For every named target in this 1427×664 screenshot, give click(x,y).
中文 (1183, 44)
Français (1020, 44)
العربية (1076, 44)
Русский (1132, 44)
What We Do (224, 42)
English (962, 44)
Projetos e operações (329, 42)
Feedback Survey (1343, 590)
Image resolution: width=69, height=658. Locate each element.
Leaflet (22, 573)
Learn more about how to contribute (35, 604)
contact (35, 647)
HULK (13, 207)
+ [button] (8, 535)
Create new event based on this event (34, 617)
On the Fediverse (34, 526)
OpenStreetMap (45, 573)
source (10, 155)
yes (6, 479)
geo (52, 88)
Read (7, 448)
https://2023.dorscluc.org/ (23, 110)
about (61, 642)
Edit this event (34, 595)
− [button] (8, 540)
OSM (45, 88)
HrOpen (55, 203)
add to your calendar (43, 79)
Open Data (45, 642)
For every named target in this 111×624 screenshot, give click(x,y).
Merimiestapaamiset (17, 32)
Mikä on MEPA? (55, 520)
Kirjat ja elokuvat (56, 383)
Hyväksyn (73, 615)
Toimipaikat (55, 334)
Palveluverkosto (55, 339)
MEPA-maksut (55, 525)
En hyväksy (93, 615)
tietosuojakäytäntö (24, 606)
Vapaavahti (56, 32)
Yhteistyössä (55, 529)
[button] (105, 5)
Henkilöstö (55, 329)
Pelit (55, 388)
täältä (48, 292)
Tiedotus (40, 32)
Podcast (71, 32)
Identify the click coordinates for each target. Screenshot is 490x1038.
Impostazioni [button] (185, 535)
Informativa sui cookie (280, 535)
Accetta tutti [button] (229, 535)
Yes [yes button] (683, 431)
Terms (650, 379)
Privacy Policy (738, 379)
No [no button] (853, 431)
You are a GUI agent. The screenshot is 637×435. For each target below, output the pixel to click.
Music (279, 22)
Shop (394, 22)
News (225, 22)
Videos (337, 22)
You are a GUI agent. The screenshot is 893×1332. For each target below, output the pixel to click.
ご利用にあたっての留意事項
::::
Rewrite the listing above with every "GUI agent" changed to "screen assistant", leaving everything else as it is.

For every named target in this 1427×664 screenshot, give click(x,y).
中文 (1183, 44)
Français (1020, 44)
العربية (1076, 44)
Русский (1132, 44)
What We Do (224, 42)
English (962, 44)
Projetos e operações (329, 42)
Feedback Survey (1343, 590)
Image resolution: width=69, height=658. Locate each element.
Leaflet (22, 573)
Learn more about how to contribute (35, 604)
contact (35, 647)
HULK (13, 207)
+ [button] (8, 535)
Create new event based on this event (34, 617)
On the Fediverse (34, 526)
OpenStreetMap (45, 573)
source (10, 155)
yes (6, 479)
geo (52, 88)
Read (7, 448)
https://2023.dorscluc.org/ (23, 110)
about (61, 642)
Edit this event (34, 595)
− [button] (8, 540)
OSM (45, 88)
HrOpen (55, 203)
add to your calendar (43, 79)
Open Data (45, 642)
For every named target in this 111×624 screenshot, give click(x,y).
Merimiestapaamiset (17, 32)
Mikä on MEPA? (55, 520)
Kirjat ja elokuvat (56, 383)
Hyväksyn (73, 615)
Toimipaikat (55, 334)
Palveluverkosto (55, 339)
MEPA-maksut (55, 525)
En hyväksy (93, 615)
tietosuojakäytäntö (24, 606)
Vapaavahti (56, 32)
Yhteistyössä (55, 529)
[button] (105, 5)
Henkilöstö (55, 329)
Pelit (55, 388)
täältä (48, 292)
Tiedotus (40, 32)
Podcast (71, 32)
Identify the click coordinates for each target. Screenshot is 490x1038.
Impostazioni [button] (185, 535)
Informativa sui cookie (280, 535)
Accetta tutti [button] (229, 535)
Yes [yes button] (683, 431)
Terms (650, 379)
Privacy Policy (738, 379)
No [no button] (853, 431)
You are a screen assistant. The screenshot is 637×435. For each target below, output the pixel to click.
Music (279, 22)
Shop (394, 22)
News (225, 22)
Videos (337, 22)
You are a screen assistant. The screenshot is 893×1332. For each target below, output the pixel to click.
ご利用にあたっての留意事項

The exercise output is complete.